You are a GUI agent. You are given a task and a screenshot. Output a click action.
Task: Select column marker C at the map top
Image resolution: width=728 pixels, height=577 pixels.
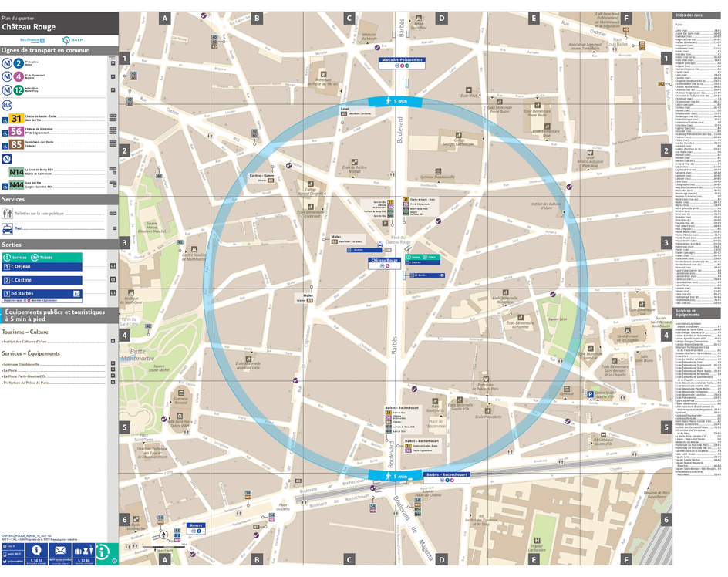349,16
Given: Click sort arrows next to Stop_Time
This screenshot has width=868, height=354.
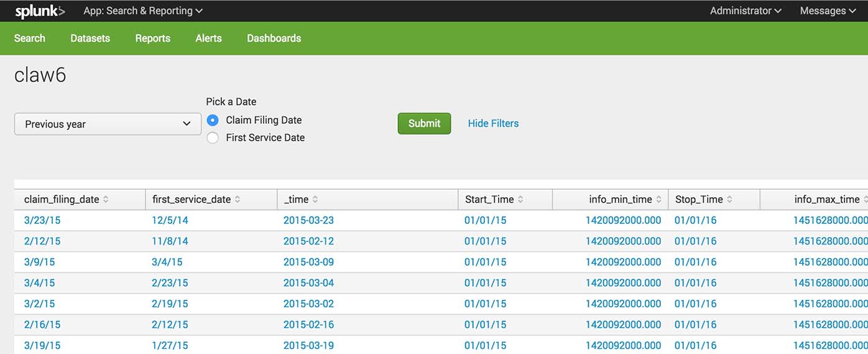Looking at the screenshot, I should tap(729, 200).
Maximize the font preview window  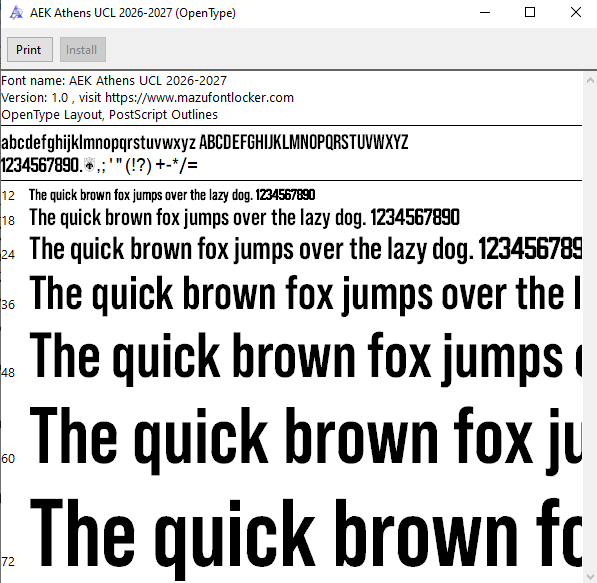530,13
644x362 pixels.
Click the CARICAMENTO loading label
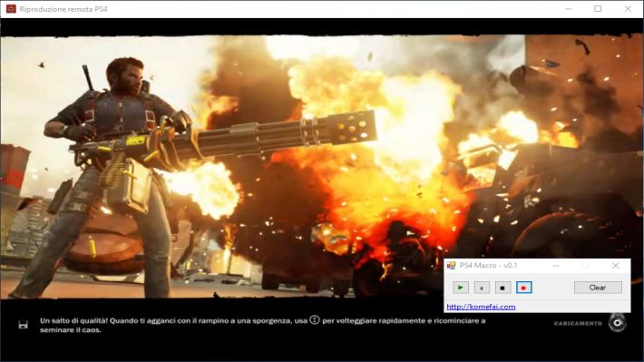[578, 323]
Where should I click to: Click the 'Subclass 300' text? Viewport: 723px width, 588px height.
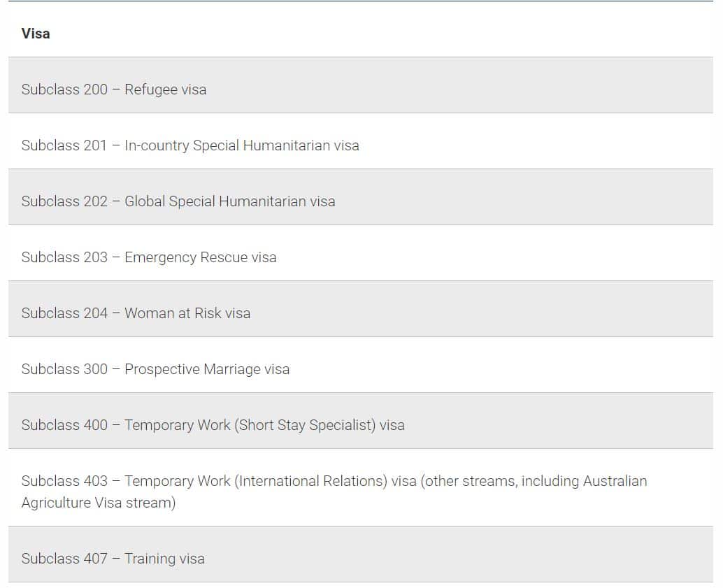[x=64, y=369]
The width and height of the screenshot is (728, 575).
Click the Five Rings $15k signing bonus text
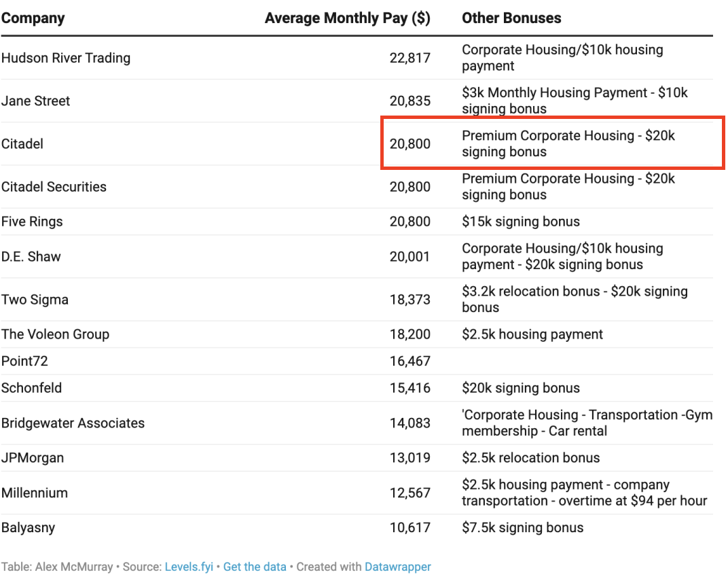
★ ★ ★ ★ ★
▸ Problem requirements:
Print exactly the line containing "Click the CARICAMENTO loading label" and every line after it through the final line above, and leave all pictures out.

▸ Task output:
Click the CARICAMENTO loading label
[578, 323]
Where should I click to: Click the 'Subclass 300' text? Viewport: 723px width, 588px height.
[x=64, y=369]
The width and height of the screenshot is (728, 575).
Click the Five Rings $15k signing bonus text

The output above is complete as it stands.